US 6,696,373 discloses polyolefin fibres modified by the inclusion of long chain fatty acids to give hydrophilic fibres.

US 5993,840 discloses the use of PHMB with cellulosic non wovens in disposable articles such as nappies.

There is a need for polyolefins that can have their surface chemistry readily modified to whatever property is desired. There is a need for this to be carried out simply without complex and difficult post formation modification. It is also desirable to have a method that affects the surface of the polyolefin while leaving the core of the polyolefin unchanged to enable the beneficial structural properties associated with the material to remain.

SUMMARY OF THE INVENTION

The invention describes the formation of a surface modified polyolefin with a non-leaching, reactive chemical functionality.
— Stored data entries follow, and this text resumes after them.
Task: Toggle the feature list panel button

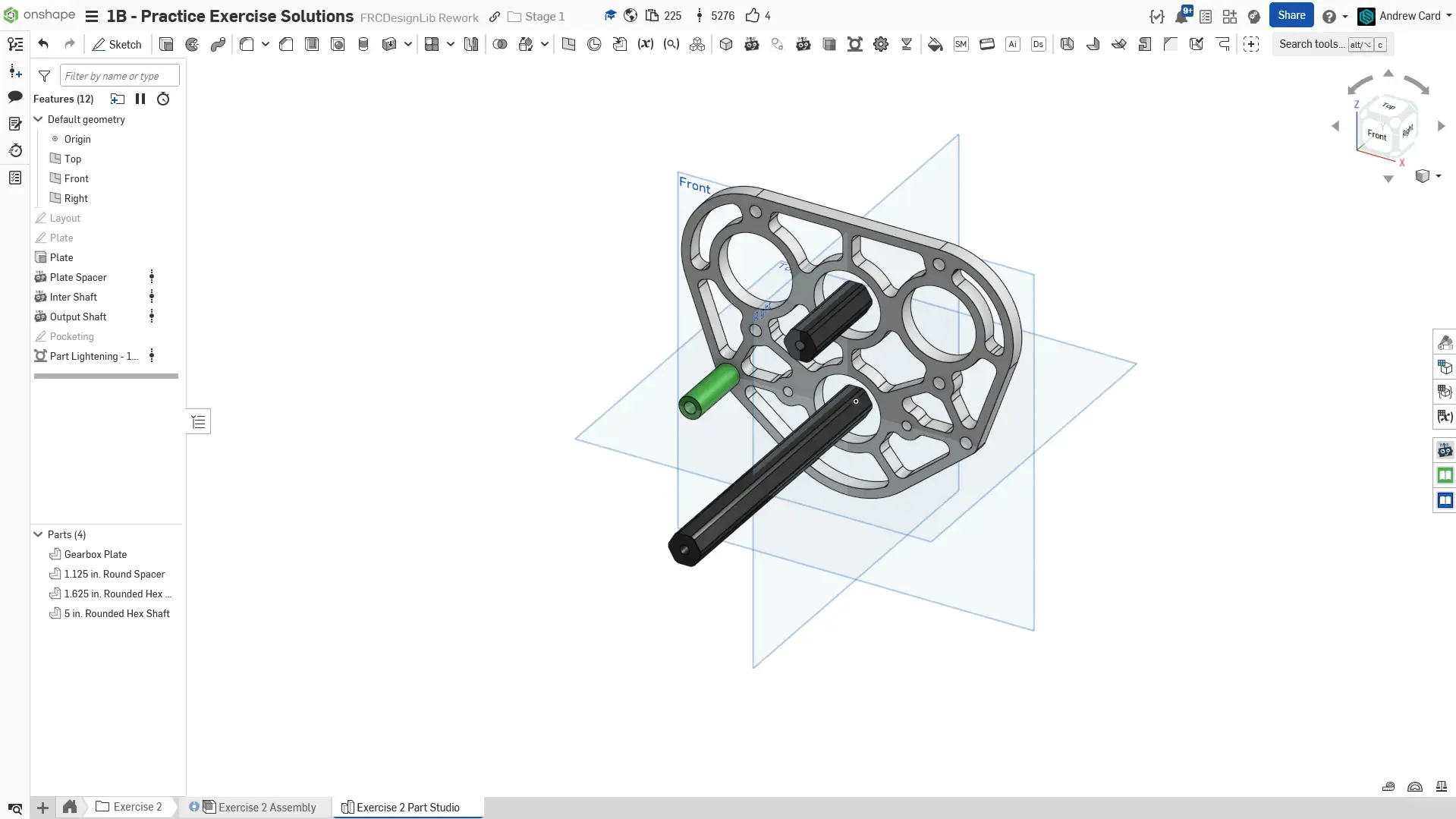Action: coord(199,422)
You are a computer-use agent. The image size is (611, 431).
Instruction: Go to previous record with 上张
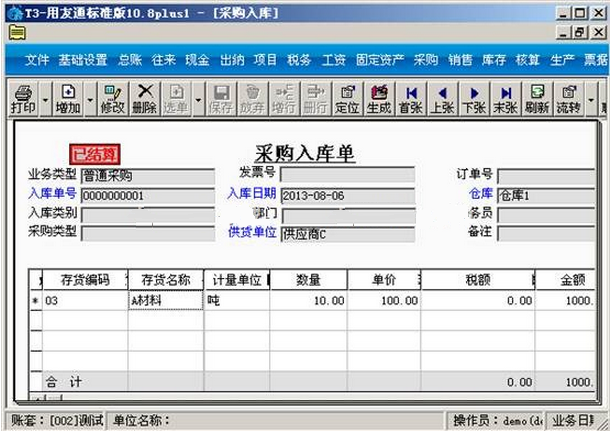click(x=442, y=98)
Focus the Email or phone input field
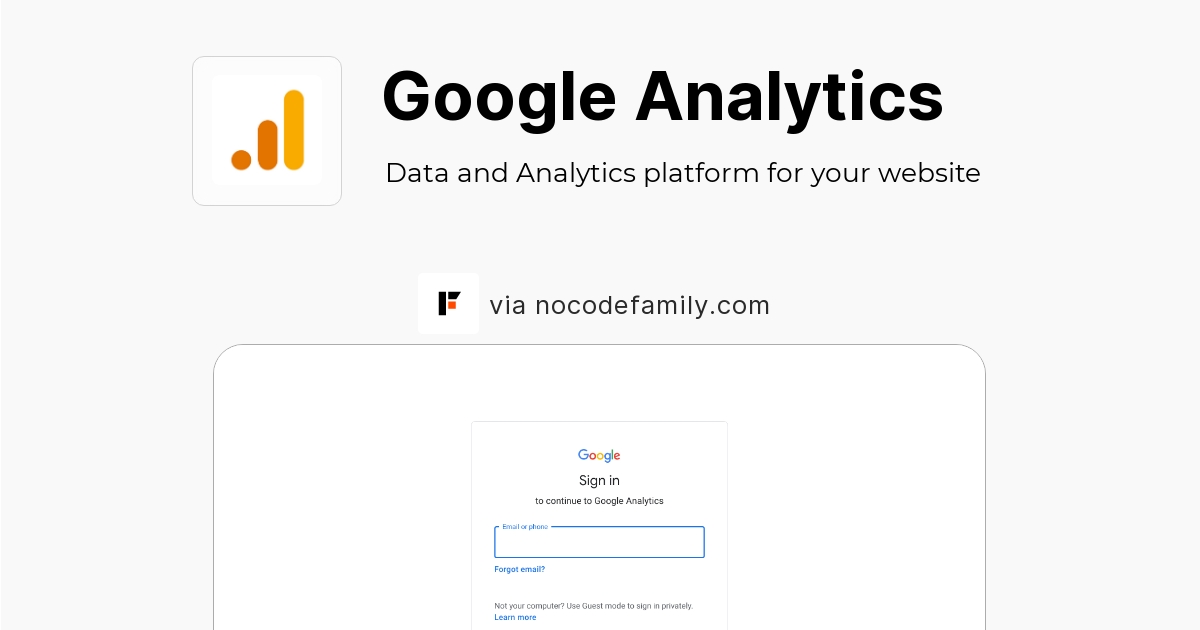The width and height of the screenshot is (1200, 630). pyautogui.click(x=599, y=545)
The surface modified polyolefin comprising; i) from 5 - 95% of a polyolefin; and ii) from 5 - 95% of an amphiphilic polymer containing reactive chemical functionality where at least a portion of the reactive chemical functionality is available for chemical reaction at the surface of the polyolefin.

The invention describes a particular embodiment that consists of a multi layer fibre or film such that at least one layer is formed from the surface modified polyolefin. It is a further aspect of this invention to react the multilayer fibres or films with other molecules to induce other properties such antimicrobial activity or softness etc.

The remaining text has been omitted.